**Assigned task 1:**
Summarize the passage on contact angle and meniscus shape in two sentences.
**Assigned task 2:**
Proceed with the passage on contact angle and meniscus shape, starting after its final sentence.

The contact angle, $$\theta,$$ of a liquid in a capillary tube determines its meniscus shape:

If $$\theta < 90^\circ,$$ then $$\cos \theta > 0$$ and the liquid wets the tube, giving a concave meniscus.

If $$\theta > 90^\circ,$$ then $$\cos \theta < 0$$ and the liquid is non-wetting, resulting in a convex meniscus.

If $$\theta = 90^\circ,$$ then $$\cos \theta = 0$$ and the meniscus is essentially flat.

We are given the ratio:

$$K = \frac{\cos \theta_A}{\cos \theta_B}.$$

For $$K$$ to be negative:

The numerator and denominator must have opposite signs.

**Given information:**
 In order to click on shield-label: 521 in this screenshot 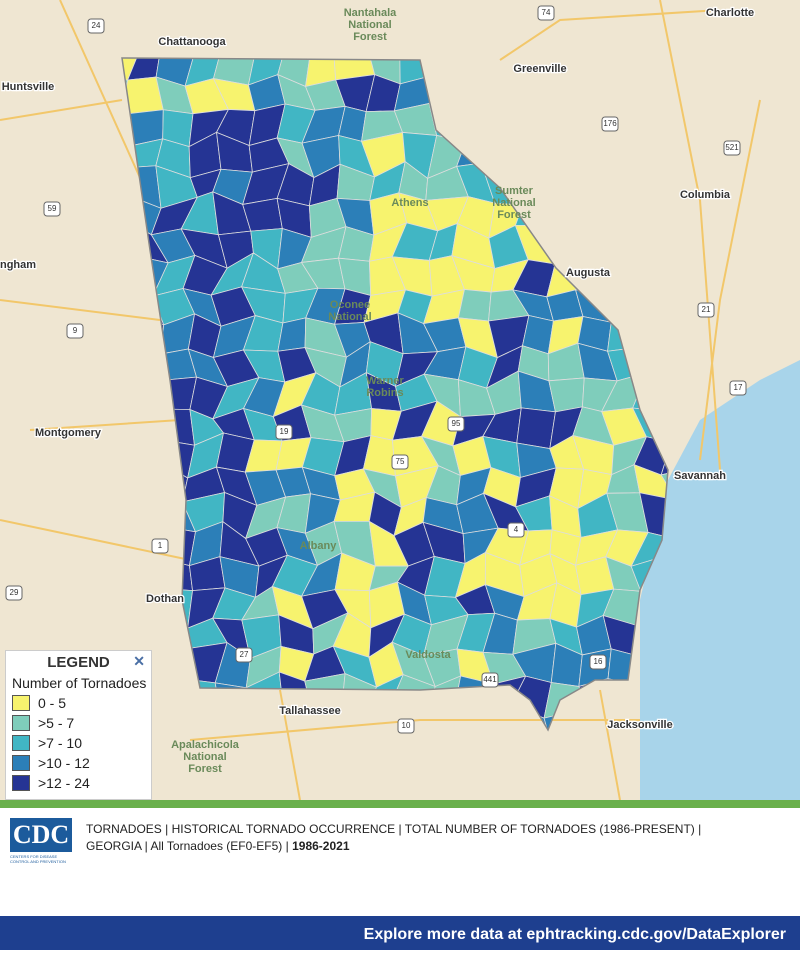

**Exercise answer 1:**
The contact angle of a liquid in a capillary tube sets the meniscus shape: an angle below 90° gives a positive cosine and a wetting liquid with a concave meniscus, an angle above 90° gives a negative cosine and a non-wetting liquid with a convex meniscus, and an angle of exactly 90° gives a zero cosine and an essentially flat meniscus. For the given ratio K = cos θ_A / cos θ_B to be negative, the numerator and denominator must have opposite signs.

**Exercise answer 2:**
This means one of the liquids has $$\cos \theta > 0$$ (concave meniscus) and the other has $$\cos \theta < 0$$ (convex meniscus).

Consider Option D:

It states that if $$K$$ is negative, then liquid A has a concave meniscus (so $$\theta_A < 90^\circ$$, $$\cos \theta_A > 0$$) and liquid B has a convex meniscus (so $$\theta_B > 90^\circ$$, $$\cos \theta_B < 0$$).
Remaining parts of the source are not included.